DID is a way for us to safely decentralize user lists and metadata and grant individuals with first claim rights to how/when/if they share their data with external services. The most fleshed-out toolkits for linking DID with existing services are based on Ethereum applications, so signing with public keys is a great first step to explore composability with APIs such as iExec (confidential cloud computing), Ocean (private data token), 3box (DID API), & Ceramic (mutable ipfs records).

An exploration of these extensions would be down the line once we have a better idea of how well IPFS would work for securely storing neuroimaging datasets and how that compares with traditional AWS or gcloud buckets.

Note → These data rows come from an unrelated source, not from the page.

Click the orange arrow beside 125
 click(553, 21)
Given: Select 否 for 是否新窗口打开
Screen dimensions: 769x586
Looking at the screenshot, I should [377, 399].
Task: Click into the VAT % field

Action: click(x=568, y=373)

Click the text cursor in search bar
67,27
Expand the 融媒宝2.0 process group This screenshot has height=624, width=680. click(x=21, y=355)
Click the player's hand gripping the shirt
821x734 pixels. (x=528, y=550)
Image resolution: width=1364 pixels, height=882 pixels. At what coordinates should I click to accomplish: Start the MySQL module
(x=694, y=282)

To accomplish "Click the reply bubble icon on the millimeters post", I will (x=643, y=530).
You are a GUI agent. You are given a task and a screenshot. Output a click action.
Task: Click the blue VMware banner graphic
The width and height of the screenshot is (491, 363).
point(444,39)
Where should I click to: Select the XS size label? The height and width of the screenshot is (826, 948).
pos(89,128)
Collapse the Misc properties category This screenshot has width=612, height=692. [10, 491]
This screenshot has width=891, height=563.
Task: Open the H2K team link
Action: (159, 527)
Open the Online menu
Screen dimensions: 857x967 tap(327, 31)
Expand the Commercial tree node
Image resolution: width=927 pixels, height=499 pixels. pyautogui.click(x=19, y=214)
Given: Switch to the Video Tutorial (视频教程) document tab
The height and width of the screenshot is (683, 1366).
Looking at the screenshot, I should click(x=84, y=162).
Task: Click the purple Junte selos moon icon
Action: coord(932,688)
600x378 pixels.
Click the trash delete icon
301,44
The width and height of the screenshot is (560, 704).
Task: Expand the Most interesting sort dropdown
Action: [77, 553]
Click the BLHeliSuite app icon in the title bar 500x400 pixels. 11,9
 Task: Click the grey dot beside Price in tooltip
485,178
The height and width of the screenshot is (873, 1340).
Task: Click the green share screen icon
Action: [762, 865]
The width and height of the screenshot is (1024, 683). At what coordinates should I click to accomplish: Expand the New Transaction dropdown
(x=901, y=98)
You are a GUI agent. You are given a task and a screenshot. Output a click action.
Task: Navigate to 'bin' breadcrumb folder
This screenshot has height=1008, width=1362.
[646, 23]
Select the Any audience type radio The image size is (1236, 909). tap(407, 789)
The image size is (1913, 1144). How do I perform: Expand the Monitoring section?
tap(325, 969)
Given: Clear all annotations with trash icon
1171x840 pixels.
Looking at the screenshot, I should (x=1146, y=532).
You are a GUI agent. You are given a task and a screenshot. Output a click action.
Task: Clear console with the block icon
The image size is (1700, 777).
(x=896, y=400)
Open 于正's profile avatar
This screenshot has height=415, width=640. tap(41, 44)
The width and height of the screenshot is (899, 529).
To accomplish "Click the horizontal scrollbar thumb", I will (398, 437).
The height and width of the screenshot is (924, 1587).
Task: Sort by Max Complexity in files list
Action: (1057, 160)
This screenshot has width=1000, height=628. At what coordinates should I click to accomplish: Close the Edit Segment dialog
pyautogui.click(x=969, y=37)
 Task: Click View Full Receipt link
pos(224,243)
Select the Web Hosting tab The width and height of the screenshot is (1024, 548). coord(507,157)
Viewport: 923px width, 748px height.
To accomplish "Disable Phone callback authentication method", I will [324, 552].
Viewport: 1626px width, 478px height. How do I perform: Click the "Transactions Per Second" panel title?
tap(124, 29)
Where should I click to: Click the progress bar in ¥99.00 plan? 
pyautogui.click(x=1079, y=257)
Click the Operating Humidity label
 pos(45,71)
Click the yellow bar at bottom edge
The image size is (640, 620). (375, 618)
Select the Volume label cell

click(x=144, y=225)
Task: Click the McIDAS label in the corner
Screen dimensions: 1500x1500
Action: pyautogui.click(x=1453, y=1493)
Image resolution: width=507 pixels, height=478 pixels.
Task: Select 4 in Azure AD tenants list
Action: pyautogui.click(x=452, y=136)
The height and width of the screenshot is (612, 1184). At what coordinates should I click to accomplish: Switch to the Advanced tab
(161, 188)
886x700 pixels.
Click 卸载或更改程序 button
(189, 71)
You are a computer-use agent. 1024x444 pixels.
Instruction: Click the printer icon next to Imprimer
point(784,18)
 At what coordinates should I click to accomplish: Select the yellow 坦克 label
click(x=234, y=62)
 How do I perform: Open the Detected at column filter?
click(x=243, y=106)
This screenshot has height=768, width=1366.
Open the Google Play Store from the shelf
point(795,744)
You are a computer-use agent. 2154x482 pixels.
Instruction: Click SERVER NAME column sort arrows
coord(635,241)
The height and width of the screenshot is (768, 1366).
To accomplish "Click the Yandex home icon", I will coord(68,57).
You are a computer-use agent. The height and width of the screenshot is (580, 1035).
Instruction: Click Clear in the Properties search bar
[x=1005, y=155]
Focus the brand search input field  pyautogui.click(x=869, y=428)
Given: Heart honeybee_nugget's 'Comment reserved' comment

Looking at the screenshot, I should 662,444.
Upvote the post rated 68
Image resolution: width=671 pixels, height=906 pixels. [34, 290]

For this project, we would build on the existing git-annex plug-in for IPFS, explore interoperability with datalad, and demonstrate storage of encrypted datasets – with Ethereum public key encryption as a bonus for future plug-and-play with other services.

IPFS is still a relatively new technology and there is rapid development in this area. We are working on up-to-date project documentation to quickly onboard our summer scholars. You can continue the dialog on our discord server for a more fast-paced conversation.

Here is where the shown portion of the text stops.